• _課題内容_
読解文の書き手は最後に「あしからず?」と断っています。そう断る理由を、読解文の記述に沿って説明してください。

そして、学習のポイントでは、最初の賞が授与されてからノーベル賞は2001年で100周年であることを、プラウワンとして、ノーベル賞委員会は平和賞を世界各地で紛争調停を続けるカーター元アメリカ大統領に授与、イラク攻撃計画を準備するブッシュ米政権の武力重視姿勢への批判を込めた受賞だと異例なほどの明白な見解の表明があったことにふれています。
まあ、新聞、ニュースなどをじっくり見聞きしていれば、なにをいまさらというところかもしれませんが、くわしい説明でありがたいです。ただ、じきに売り切れるともう店頭には見かけなくてしまうようなので、あしからず?

(ピクセル座標グラウンディングデータ)

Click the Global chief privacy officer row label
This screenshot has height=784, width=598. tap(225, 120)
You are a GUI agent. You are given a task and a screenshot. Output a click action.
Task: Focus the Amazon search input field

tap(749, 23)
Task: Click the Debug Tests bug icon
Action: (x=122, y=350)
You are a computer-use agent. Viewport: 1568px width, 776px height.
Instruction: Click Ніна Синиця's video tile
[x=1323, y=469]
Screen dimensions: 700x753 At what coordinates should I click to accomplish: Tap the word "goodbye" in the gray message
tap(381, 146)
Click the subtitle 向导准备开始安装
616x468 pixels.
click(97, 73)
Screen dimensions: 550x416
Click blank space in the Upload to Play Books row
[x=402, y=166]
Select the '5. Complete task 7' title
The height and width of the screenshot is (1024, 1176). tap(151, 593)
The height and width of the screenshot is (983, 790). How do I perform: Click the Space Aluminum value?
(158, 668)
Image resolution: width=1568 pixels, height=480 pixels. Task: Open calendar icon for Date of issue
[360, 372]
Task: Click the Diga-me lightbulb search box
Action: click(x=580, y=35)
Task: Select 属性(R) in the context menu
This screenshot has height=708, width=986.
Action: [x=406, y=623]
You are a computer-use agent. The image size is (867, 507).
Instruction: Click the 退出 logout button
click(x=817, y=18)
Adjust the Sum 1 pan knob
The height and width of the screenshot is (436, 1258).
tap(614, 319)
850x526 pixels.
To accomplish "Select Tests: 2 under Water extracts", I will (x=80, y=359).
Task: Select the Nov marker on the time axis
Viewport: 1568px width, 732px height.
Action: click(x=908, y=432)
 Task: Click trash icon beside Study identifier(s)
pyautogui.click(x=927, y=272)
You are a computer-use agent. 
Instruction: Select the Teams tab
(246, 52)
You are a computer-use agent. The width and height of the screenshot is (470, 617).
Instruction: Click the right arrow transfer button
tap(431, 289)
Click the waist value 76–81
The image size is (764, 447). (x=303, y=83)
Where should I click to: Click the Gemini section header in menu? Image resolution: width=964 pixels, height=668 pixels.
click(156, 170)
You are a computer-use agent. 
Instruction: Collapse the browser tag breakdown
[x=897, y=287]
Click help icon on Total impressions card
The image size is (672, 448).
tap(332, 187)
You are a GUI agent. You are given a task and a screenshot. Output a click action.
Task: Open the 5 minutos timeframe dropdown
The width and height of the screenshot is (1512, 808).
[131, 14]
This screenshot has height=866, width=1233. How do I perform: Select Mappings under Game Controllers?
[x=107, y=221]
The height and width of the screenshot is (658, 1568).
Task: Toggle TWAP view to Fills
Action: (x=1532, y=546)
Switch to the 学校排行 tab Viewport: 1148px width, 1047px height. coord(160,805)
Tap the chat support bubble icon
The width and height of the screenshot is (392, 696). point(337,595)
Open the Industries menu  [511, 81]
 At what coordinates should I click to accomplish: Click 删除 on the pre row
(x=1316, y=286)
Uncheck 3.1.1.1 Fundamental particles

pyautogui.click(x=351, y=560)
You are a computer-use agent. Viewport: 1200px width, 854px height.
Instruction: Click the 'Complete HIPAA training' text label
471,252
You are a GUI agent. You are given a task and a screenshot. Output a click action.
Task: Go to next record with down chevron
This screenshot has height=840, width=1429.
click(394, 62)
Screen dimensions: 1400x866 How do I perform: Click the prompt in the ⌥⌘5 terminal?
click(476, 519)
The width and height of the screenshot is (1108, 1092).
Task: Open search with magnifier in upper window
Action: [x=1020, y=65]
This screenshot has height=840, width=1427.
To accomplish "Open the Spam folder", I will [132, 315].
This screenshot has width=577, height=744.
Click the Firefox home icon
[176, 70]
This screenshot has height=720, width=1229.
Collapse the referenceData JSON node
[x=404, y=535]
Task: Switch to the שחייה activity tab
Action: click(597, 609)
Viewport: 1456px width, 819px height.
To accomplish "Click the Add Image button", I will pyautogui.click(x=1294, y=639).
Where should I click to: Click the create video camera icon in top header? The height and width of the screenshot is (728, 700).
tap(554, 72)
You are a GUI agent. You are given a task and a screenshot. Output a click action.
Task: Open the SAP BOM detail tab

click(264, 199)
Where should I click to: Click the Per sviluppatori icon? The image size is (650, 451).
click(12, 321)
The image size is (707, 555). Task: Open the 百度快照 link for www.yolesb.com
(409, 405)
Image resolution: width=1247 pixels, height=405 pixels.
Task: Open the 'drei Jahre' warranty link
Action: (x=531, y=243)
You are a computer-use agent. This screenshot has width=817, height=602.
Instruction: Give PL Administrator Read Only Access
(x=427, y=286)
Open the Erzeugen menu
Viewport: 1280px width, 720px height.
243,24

• _解答欄_
じきに売り切れると、もう店頭では見かけなくなるようだからです。